There is very good reason. Every society blesses the yoking of male and female together as the crucible for the propagation of the species. This is no small thing. The Theory of Evolution is based on the premise that all organisms are driven by an irrational imperative to reproduce themselves and "spread their genes." Parents and other relatives do not want to see their children or nephews or nieces becoming homosexuals because it means they are not likely to have grandchildren or other closely related kin. This will be the basic biological response no matter how many "Proud-Parents-of-Gay-Children" organizations are formed.

But of course we are a super-progressive society that can by-pass all this biology with the simple question, "Who says you have to be married to someone of the opposite sex to have children?" And this is why homosexual marriage, no matter how innocently intended, inevitably challenges the whole principle of marriage itself. If any two people can yoke themselves together in an institution created for the nurturing of children, then why not any three or four or even one? With male homosexuals this may involve some complicated ju-jitsu but for lesbians and even for women who just don't have much tolerance for men, it all becomes surpassingly easy. Why not just pick an attractive man, get pregnant, have a baby and forget about all this social convention about getting married?

You don't have to look very far to see the results. It's on the cover of Time magazine this week.
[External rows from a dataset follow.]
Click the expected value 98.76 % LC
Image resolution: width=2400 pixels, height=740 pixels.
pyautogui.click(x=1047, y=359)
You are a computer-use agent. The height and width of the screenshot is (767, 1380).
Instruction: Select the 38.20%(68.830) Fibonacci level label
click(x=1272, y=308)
The controversial picture shows a blond young supermom breast-feeding what appears to be four-year-old boy. The headline claims it all has something to do with "Are you Mom enough?" but the subliminal message is clear. This is the new American family. This woman is "Julia," the Obama-administration-conjured "new woman" who needs no parents or husband or supporting relatives but can marry the government instead.
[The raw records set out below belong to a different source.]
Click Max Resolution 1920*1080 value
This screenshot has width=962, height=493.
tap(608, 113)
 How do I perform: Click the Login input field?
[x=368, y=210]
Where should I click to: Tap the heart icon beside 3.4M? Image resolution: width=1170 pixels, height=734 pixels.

And who is this young man? Why he's the New Woman's sexual counterpart, an infantilized, totally dependent male. (It's no accident that it's a boy in combat fatigues she's nursing. If it were a girl in a tutu, the whole message would be lost.) This is a feminist dream, a world without adult men. And is there the slightest chance this little boy is going to grow up to be a husband and a father? Forget it. We've already created this kind of matriarchy in the African-American subculture through the welfare system. Now let's do it in society at large.

And this gets to the heart of the sickness in the Obama Administration. It is why the President and his crew will go on embracing gay marriage and single motherhood and every other form of deviance from the traditional husband-and-wife family, showering them with government blessings. Together they form a constituency that can overthrow the basic adult male-female relationship that has been at the core of every society in human history.
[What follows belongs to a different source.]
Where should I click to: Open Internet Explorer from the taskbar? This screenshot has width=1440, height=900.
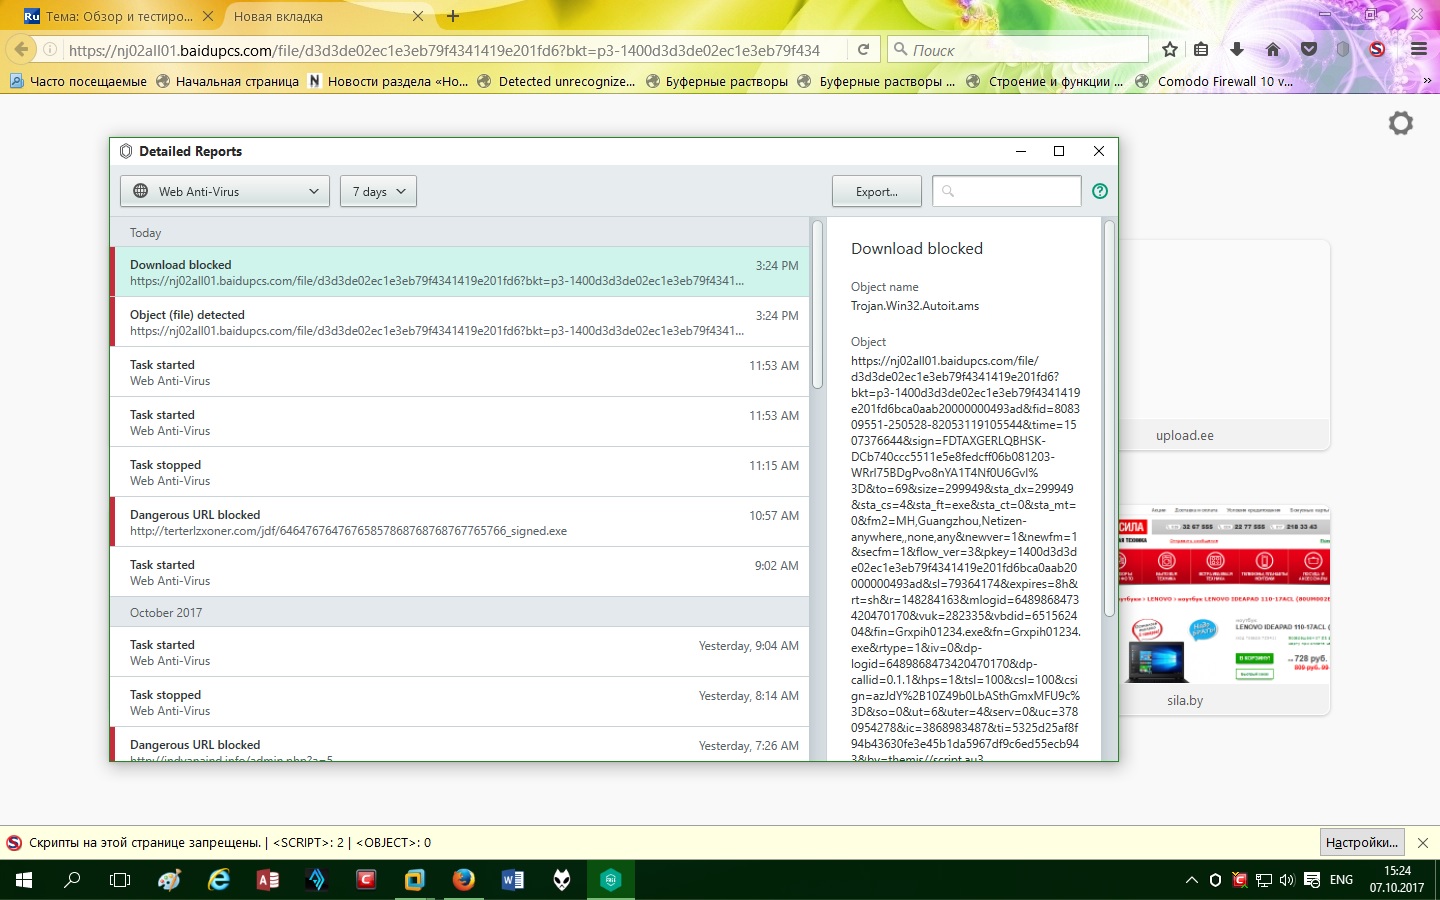pyautogui.click(x=218, y=880)
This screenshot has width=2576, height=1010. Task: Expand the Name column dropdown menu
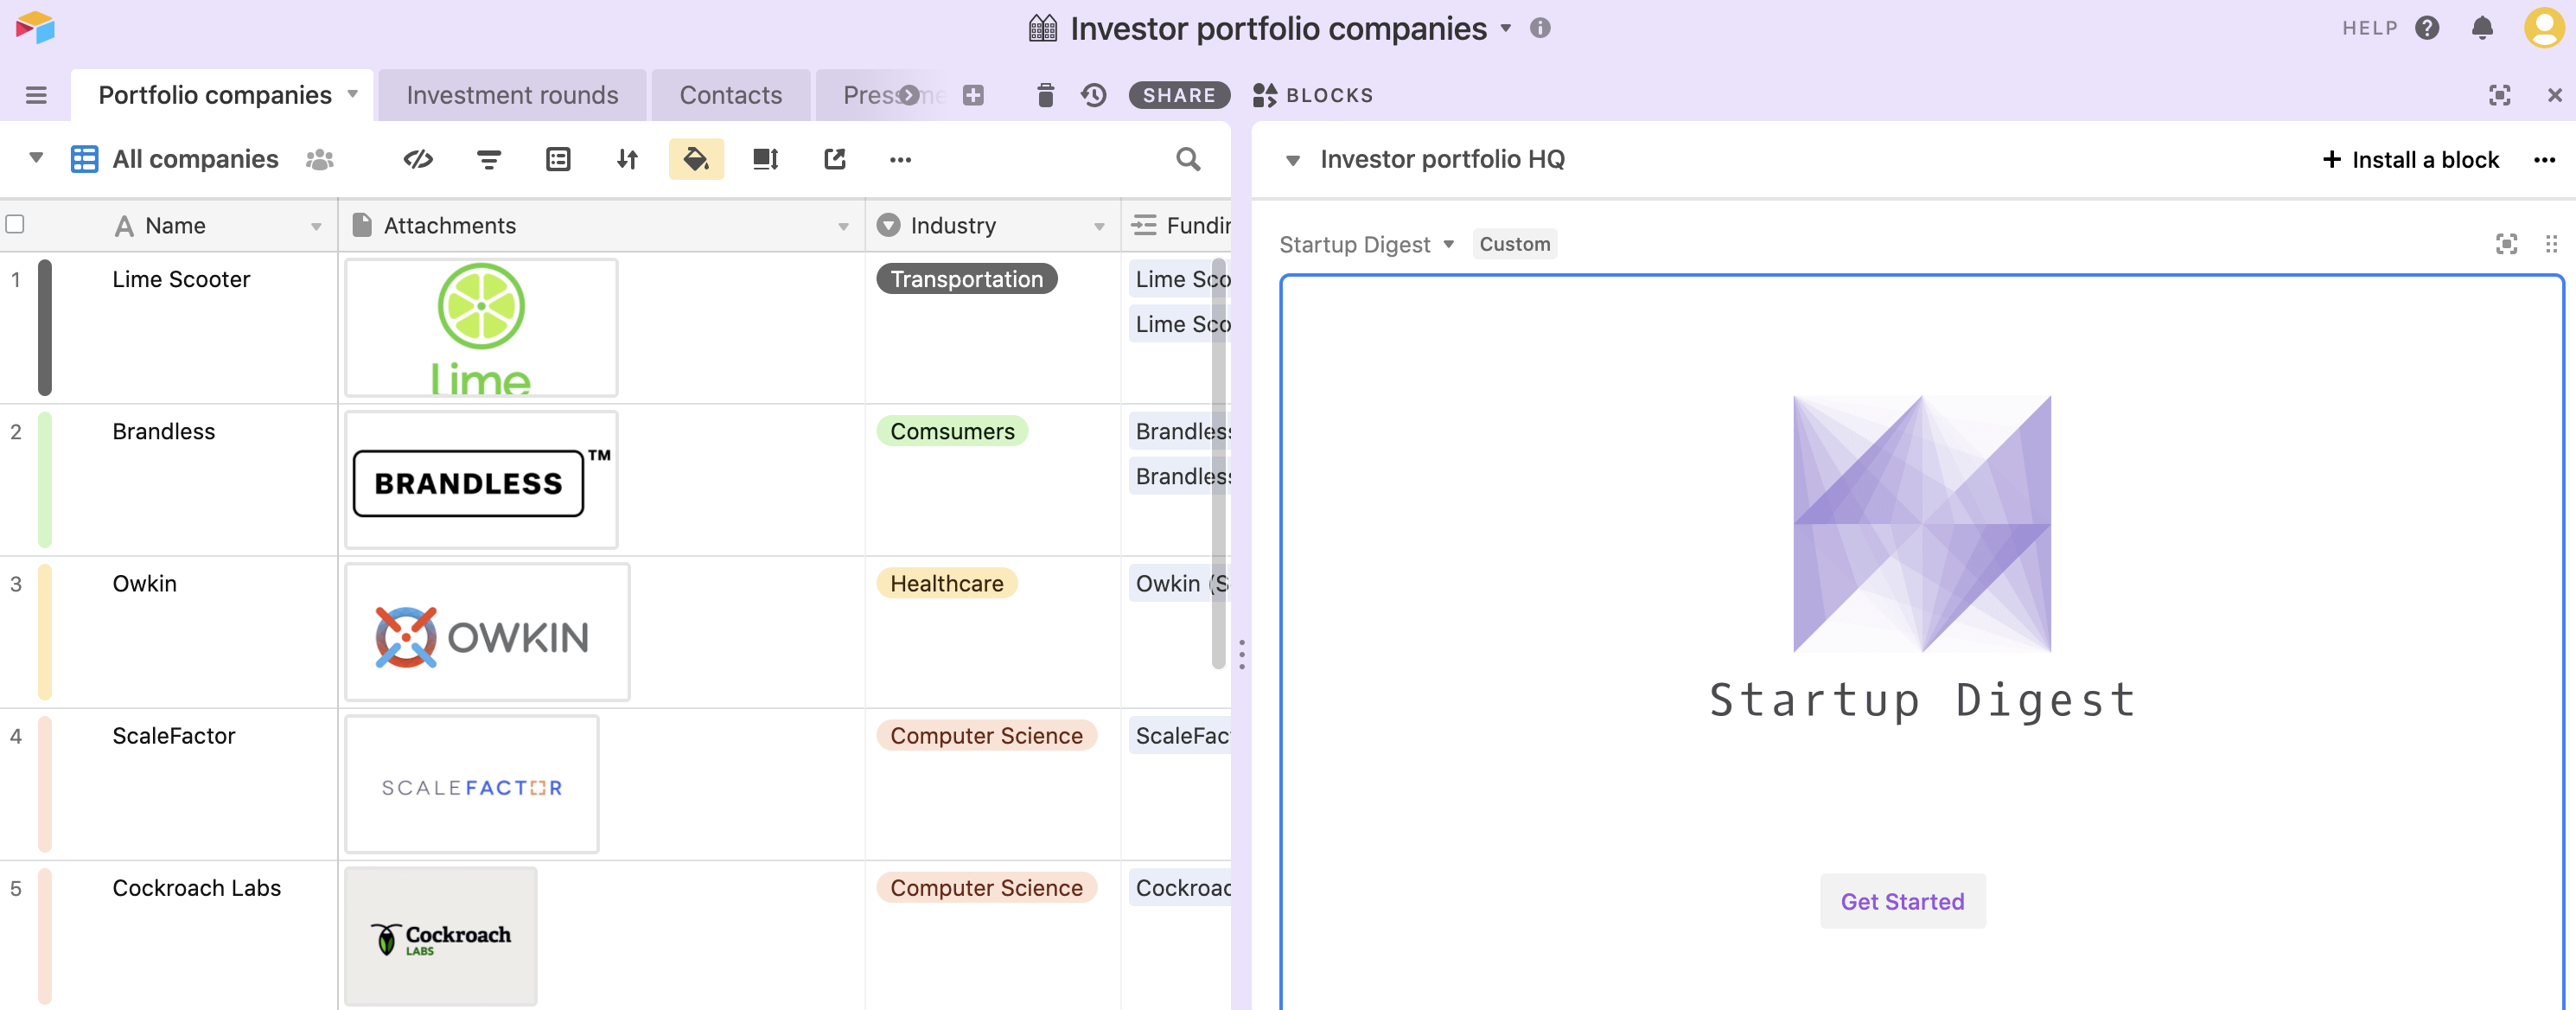[316, 226]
Homosexuals and people of ambiguous sexuality can and do play successful, even leading roles in traditional heterosexual society. Rock Hudson played a leading man and heartthrob for millions of women even though he was personally gay. Rosie O'Donnell and Ellen DeGeneres entertain millions in largely heterosexual audiences. Elton John and Lady Gaga have made their fortunes singing about heterosexual love. The whole arts community has always been filled with people who played one role in public while living entirely different private lives. But the question is not whether any individual should be praised or condemned for their sexuality. The question is whether the homosexual norm should stand on a par with the heterosexual bond. When any society reaches this point of challenge, it's worth pushing back.

So yes, let's forget about the economy for a while and conduct an election campaign over whether tradition sex roles can be defended -- whether boys can be boys or whether candidates should be ostracized for exhibiting traditional male behavior in their youth. It's probably more important anyway.